#### Data lines ####

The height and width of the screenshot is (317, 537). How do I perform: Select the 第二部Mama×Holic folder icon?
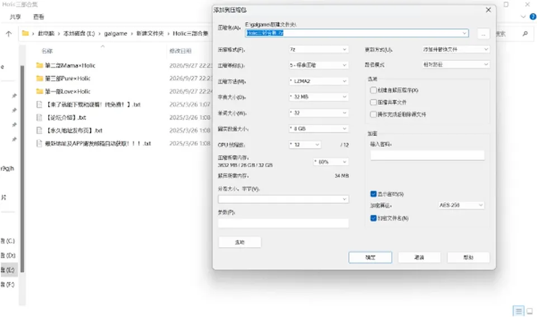point(39,65)
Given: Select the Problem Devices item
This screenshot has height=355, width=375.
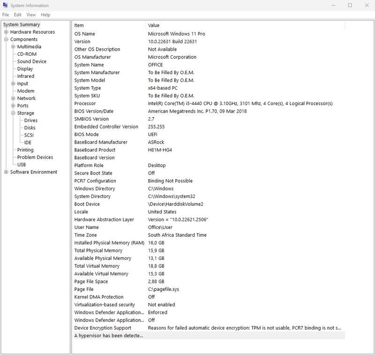Looking at the screenshot, I should point(35,157).
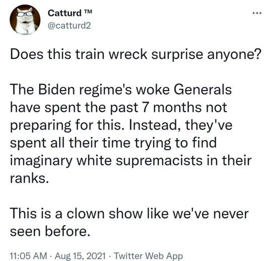
Task: Click the cat's glasses in the avatar
Action: point(26,14)
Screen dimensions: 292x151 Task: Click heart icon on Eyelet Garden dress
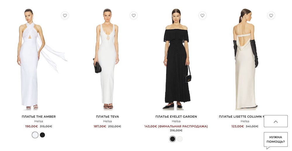tap(202, 16)
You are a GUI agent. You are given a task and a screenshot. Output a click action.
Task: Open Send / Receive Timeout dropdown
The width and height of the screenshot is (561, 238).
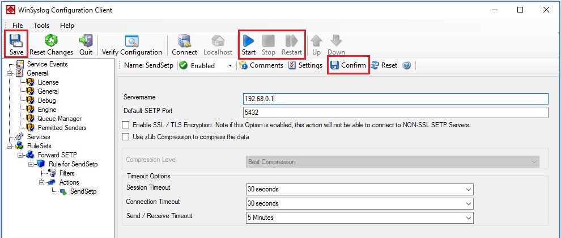pos(360,218)
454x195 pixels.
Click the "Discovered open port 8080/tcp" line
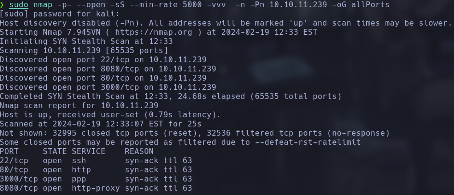tap(108, 69)
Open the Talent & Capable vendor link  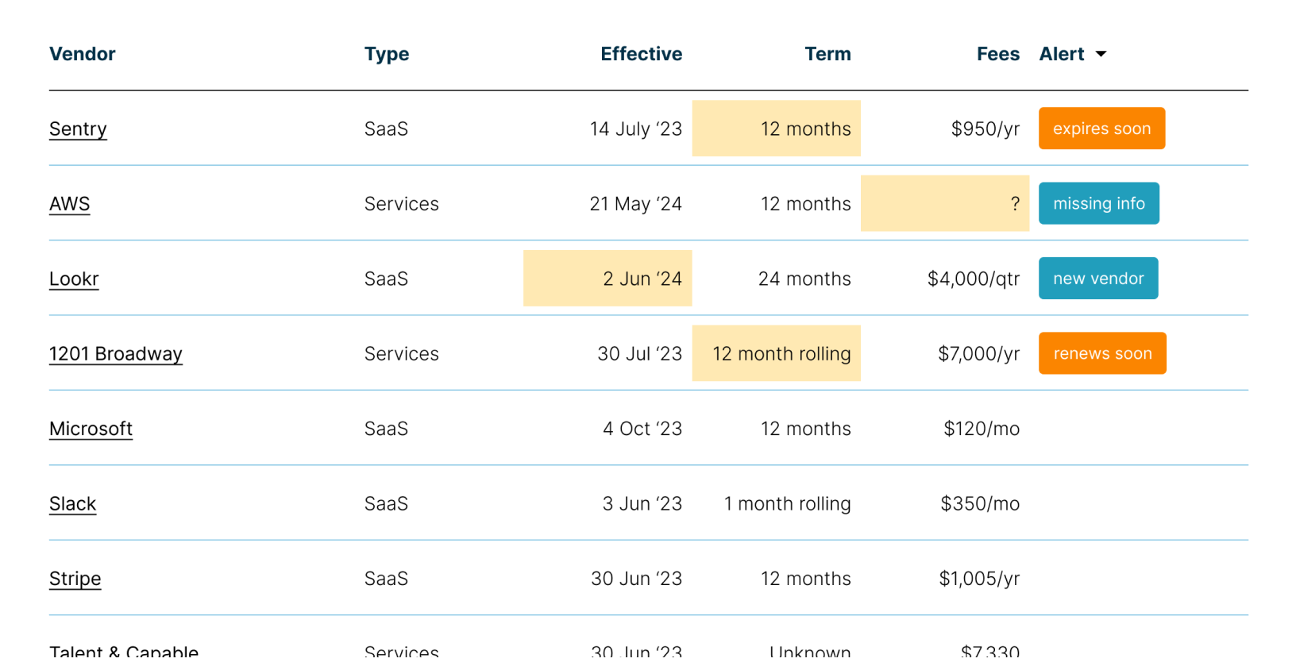(124, 651)
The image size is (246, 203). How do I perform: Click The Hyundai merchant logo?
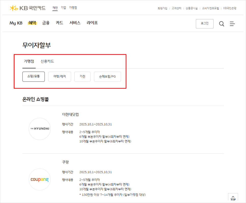tap(39, 129)
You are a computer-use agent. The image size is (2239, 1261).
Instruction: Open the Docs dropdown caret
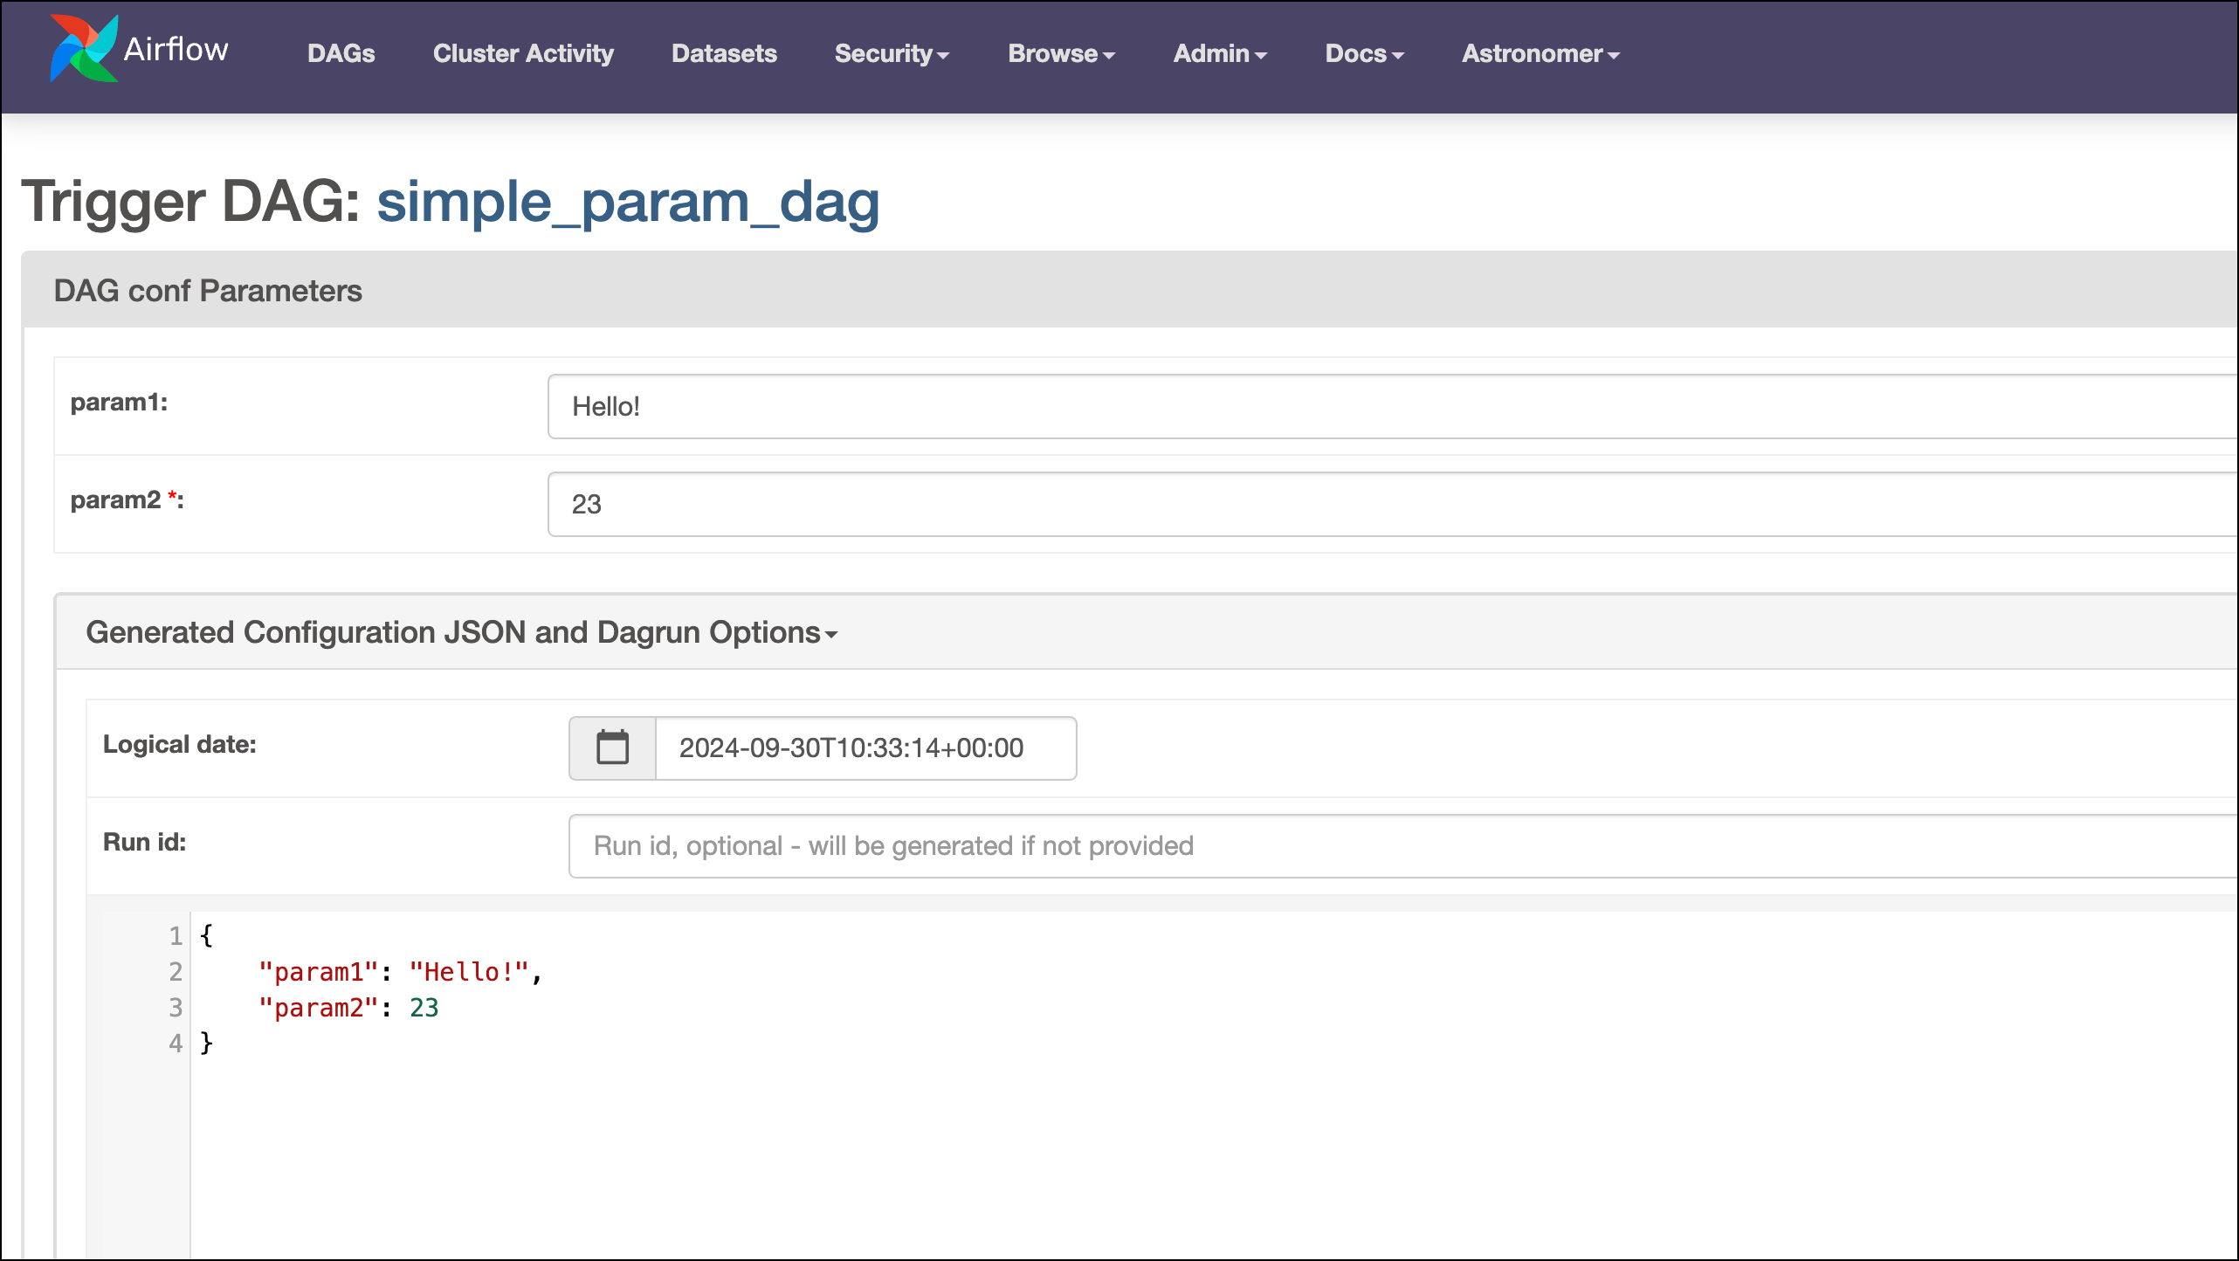tap(1398, 55)
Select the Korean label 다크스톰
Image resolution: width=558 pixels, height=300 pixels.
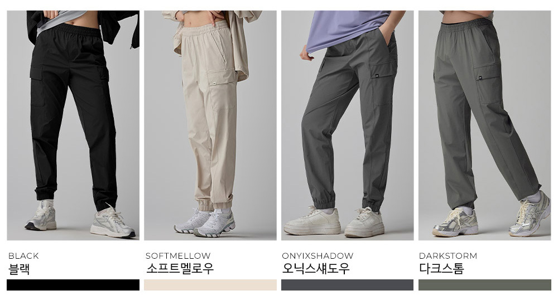(441, 268)
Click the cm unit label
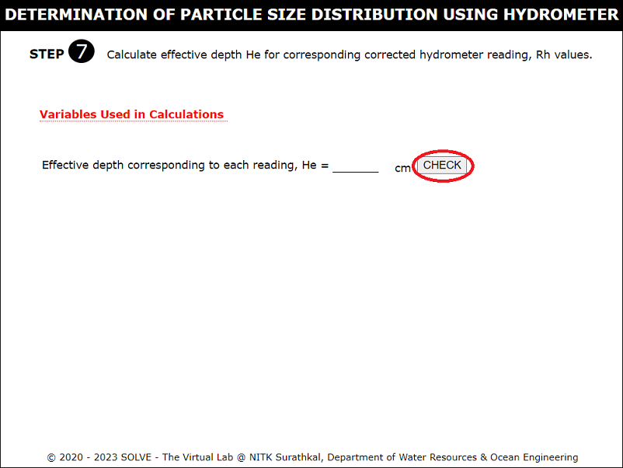Viewport: 623px width, 468px height. pos(402,168)
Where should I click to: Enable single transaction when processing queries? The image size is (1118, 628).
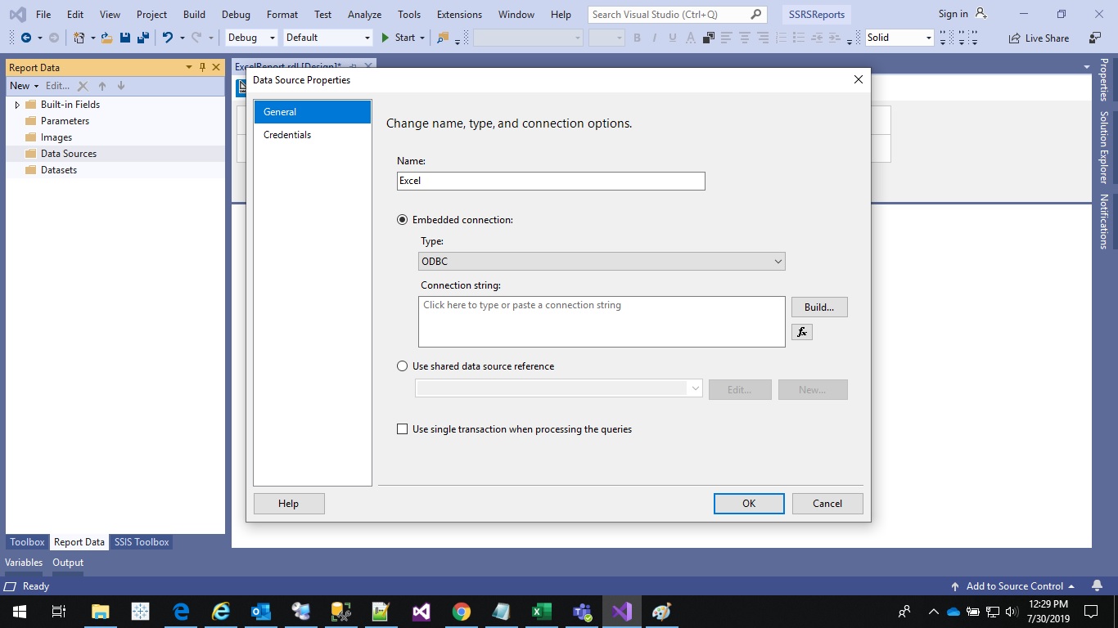pos(402,428)
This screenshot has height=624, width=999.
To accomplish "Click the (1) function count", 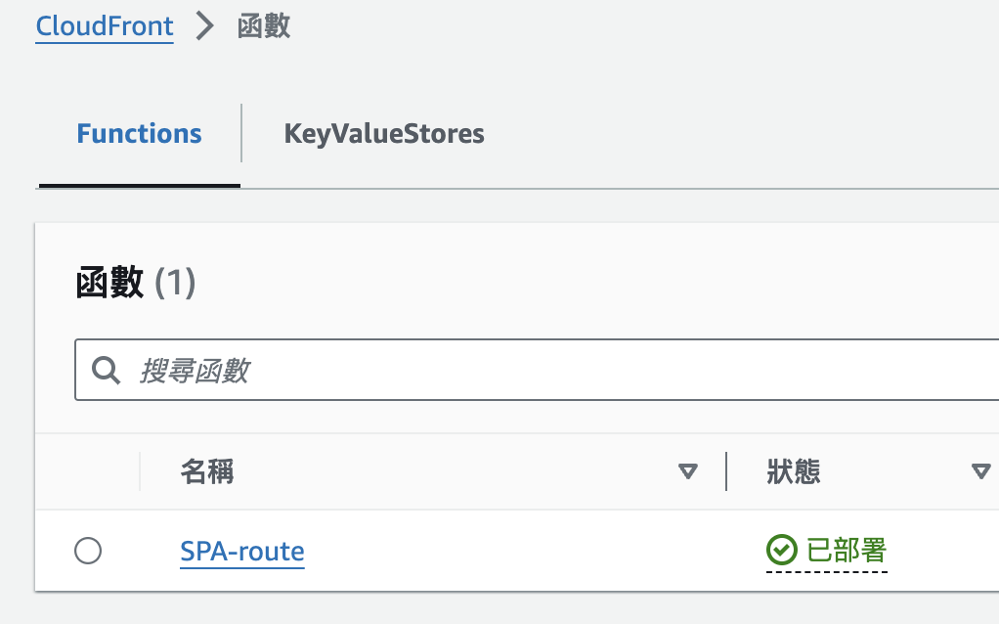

####

- Required task -
Rewrite the entries from the line with "Select the Korean label 다크스톰" through the end of the entries, keeping the requests and omitting the pictures. Multiply every number in the answers, including the coordinates, by 0.9 and round to whole numbers, with halves going up.

- The result -
Select the Korean label 다크스톰
Image resolution: width=558 pixels, height=300 pixels.
(397, 241)
Click the cm unit label
Viewport: 561px width, 421px height. pos(362,151)
Where should I click to: Enable single transaction when processing queries? The image size is (1118, 628).
pos(362,385)
This screenshot has height=624, width=999.
To accomplish "Click the (1) function count", 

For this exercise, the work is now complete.